Healthcare is a national competence, not the remit of the EU. Right? Yes and No. Rulings from the European Court of Justice, and the European Commission’s policies of recent years, mean that “Services delivered by national health systems are, as a rule, now considered as an economic activity”.1 For a long time, member states argued healthcare is not an economic activity, as most providers do not intend to make a profit.2 But its treatment as one means EU rules on the internal market (free movement of goods, persons, capital and services), public procurement and state aid, in principle apply to healthcare services. The Commission’s 2011 directive on cross-border health care, partially based on internal market rules promised to expand the choice of patients in Europe.3 More fundamentally, it answers the question of whether healthcare should be publicly planned or subject to market forces. It also opens the door to countries’ exporting their healthcare problems, e.g. richer member states sending patients to poorer ones where treatments are cheaper, potentially depriving locals of medical resources that instead go to well-paying foreign patients – a problematic kind of ‘medical tourism’. There is also an inbuilt inequality around whose choices are increased: patients likely to leave their country for treatment will mainly be those able and accustomed to travel or live abroad, in other words those with higher incomes. Whilst “the choices of those who are not mobile, for language and cultural reasons, and who are dependent on neighbourhood support, may actually shrink as a result of local services becoming increasingly under-funded” ie those on lower incomes.
Brexit, Trade and the NHS
Public campaigns spread across the UK concerned that TTIP could open up public services like the NHS to competition from multinational companies, resulting in “a wave of privatisations.”66 Legal advice prepared for trade union Unite concluded TTIP posed “a real and serious risk” to future UK government decision making on the NHS.67 But UK officials insisted TTIP was no threat to the NHS, nor any other trade and investment deal, which “cannot force the UK to privatise public services”. Suggestions to the contrary, they said, are “irresponsible and false”. Yet they refused to back this up with evidence, denying access to their own legal advice on TTIP’s potential impacts. And the risks for the NHS are real: procurement rules that force it to contract out services, ‘investor protection’ a barrier to rolling back privatisations, and more. Brexit and Trump may have shifted the debate away from TTIP, but the threat to the NHS from such trade deals is no less real. The UK government was always a vocal supporter of TTIP (in its most extreme form), refusing to exempt the NHS, and routinely promoted corporate interests in EU trade policy. This doesn’t bode well for future trade deals it will seek with the US and other countries. Nor does a 2017 government advisory committee report on the revolving door, which found “plenty of scope” for “patient safety regulators to move to companies in the health sector”.68 Brexit is no protection from the interests driving NHS privatisation.

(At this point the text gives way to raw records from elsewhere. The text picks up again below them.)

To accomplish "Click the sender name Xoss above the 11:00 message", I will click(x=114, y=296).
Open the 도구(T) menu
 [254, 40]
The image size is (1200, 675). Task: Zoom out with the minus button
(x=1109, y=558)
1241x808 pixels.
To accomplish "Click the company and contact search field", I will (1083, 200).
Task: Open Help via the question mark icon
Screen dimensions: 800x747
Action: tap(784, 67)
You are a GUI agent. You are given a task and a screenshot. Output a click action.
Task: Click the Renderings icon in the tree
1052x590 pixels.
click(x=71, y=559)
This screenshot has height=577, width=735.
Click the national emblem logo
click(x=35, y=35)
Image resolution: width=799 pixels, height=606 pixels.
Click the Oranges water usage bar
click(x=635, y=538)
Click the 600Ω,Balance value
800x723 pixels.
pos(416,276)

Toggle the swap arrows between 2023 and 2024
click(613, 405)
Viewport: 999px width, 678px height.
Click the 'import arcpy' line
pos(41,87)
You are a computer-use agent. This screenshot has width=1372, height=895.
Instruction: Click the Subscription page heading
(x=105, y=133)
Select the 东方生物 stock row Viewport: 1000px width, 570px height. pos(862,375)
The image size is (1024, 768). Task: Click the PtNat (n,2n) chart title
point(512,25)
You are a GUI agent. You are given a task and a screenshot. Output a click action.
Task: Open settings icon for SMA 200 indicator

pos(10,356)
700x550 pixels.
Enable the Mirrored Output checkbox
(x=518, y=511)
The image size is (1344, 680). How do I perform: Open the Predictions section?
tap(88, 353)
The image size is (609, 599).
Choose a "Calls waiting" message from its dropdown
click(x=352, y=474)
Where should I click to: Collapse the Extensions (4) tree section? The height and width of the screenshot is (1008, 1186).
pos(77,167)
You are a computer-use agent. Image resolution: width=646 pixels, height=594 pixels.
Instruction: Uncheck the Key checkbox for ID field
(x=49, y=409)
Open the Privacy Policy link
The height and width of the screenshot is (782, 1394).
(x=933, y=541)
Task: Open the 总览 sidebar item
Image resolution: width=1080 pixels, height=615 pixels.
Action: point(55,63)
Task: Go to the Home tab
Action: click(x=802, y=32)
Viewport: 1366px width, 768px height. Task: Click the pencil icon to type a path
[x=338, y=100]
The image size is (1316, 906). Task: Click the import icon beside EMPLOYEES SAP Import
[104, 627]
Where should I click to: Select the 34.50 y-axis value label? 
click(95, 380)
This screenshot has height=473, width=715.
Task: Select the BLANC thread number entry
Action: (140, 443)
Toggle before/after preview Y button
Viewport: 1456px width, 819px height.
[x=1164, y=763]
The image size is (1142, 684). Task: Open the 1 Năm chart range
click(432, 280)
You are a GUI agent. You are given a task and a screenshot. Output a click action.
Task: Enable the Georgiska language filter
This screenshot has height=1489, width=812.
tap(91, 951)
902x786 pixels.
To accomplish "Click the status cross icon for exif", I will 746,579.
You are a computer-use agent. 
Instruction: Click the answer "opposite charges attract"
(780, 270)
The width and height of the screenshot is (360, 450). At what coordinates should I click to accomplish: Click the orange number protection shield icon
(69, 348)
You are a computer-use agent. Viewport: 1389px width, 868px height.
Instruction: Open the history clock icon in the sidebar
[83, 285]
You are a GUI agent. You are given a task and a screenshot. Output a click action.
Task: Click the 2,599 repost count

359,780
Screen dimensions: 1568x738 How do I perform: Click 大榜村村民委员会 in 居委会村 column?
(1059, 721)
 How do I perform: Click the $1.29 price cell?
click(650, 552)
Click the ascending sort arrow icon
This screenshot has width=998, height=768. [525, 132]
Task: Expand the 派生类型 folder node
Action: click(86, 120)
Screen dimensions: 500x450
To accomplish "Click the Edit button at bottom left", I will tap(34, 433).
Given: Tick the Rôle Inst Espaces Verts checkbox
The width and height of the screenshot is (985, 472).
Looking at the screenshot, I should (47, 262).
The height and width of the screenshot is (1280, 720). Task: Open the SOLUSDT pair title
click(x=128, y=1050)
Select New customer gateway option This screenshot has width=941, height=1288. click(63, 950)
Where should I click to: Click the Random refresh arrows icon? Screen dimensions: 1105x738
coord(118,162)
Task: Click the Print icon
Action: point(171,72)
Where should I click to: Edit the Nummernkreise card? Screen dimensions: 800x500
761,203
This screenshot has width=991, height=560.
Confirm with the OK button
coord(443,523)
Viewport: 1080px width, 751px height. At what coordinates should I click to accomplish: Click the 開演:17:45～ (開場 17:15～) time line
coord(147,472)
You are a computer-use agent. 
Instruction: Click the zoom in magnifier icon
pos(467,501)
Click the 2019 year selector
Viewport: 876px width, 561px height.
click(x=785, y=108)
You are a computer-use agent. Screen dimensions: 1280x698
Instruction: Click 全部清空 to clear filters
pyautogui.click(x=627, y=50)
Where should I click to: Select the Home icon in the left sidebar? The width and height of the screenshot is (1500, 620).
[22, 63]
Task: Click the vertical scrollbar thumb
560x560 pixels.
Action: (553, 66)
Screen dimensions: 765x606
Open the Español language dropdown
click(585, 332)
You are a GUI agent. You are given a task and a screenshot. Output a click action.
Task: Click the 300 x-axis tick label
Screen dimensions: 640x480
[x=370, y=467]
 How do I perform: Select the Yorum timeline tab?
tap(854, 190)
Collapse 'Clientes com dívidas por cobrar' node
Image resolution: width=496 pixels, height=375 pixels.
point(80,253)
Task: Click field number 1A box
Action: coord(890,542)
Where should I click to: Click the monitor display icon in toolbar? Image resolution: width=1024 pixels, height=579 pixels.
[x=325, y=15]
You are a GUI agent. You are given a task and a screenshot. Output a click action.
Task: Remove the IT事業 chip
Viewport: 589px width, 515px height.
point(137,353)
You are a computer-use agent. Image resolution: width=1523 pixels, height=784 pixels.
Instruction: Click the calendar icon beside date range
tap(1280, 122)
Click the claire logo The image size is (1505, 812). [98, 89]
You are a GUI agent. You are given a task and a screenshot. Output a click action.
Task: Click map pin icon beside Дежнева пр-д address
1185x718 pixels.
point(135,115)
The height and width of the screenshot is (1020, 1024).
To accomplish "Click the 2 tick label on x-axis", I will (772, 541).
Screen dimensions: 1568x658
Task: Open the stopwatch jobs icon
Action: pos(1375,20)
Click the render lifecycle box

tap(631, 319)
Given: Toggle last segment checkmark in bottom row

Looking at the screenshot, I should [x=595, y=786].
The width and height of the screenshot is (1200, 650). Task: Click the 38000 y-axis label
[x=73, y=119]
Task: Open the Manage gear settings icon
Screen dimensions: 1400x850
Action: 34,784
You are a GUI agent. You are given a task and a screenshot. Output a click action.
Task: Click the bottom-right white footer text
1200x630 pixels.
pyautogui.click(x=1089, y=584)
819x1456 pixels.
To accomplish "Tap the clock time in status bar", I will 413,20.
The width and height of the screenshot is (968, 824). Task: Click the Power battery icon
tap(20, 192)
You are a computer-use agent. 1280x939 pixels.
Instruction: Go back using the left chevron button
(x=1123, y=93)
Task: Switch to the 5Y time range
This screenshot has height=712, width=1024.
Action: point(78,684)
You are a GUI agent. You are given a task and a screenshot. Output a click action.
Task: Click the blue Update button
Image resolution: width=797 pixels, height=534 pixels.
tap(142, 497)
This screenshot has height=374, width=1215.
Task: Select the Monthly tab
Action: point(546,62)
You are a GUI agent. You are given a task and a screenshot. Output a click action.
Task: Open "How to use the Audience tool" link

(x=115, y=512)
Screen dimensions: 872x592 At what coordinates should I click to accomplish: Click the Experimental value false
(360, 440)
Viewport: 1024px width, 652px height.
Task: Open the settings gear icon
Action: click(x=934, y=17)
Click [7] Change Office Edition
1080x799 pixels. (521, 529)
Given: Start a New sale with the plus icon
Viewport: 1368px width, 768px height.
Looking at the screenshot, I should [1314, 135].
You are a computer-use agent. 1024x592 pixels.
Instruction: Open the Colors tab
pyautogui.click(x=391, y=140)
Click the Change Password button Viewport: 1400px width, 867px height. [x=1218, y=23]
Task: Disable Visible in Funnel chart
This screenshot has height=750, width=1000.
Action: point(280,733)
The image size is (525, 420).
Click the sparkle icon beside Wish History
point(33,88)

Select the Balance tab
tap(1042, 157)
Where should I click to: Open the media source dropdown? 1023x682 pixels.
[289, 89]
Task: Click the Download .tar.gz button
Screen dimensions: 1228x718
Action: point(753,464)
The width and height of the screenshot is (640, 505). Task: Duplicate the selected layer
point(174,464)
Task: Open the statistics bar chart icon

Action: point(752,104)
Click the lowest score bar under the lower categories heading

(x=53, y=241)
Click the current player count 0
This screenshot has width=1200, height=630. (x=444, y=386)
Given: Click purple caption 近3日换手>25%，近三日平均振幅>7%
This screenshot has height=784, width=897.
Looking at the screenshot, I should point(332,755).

3. A shared ideology: PPPs and public spending cuts
There is a shared ideological underpinning of (much of) the European Commission and the corporate lobbies it has a close relationship with: business knows and does best. In the context of the Commission’s promotion of public private partnerships in healthcare, and its use of economic governance to cut public expenditure on health, the Commission’s actions appear to be less a result of corporate lobbying than a consequence of this shared ideology.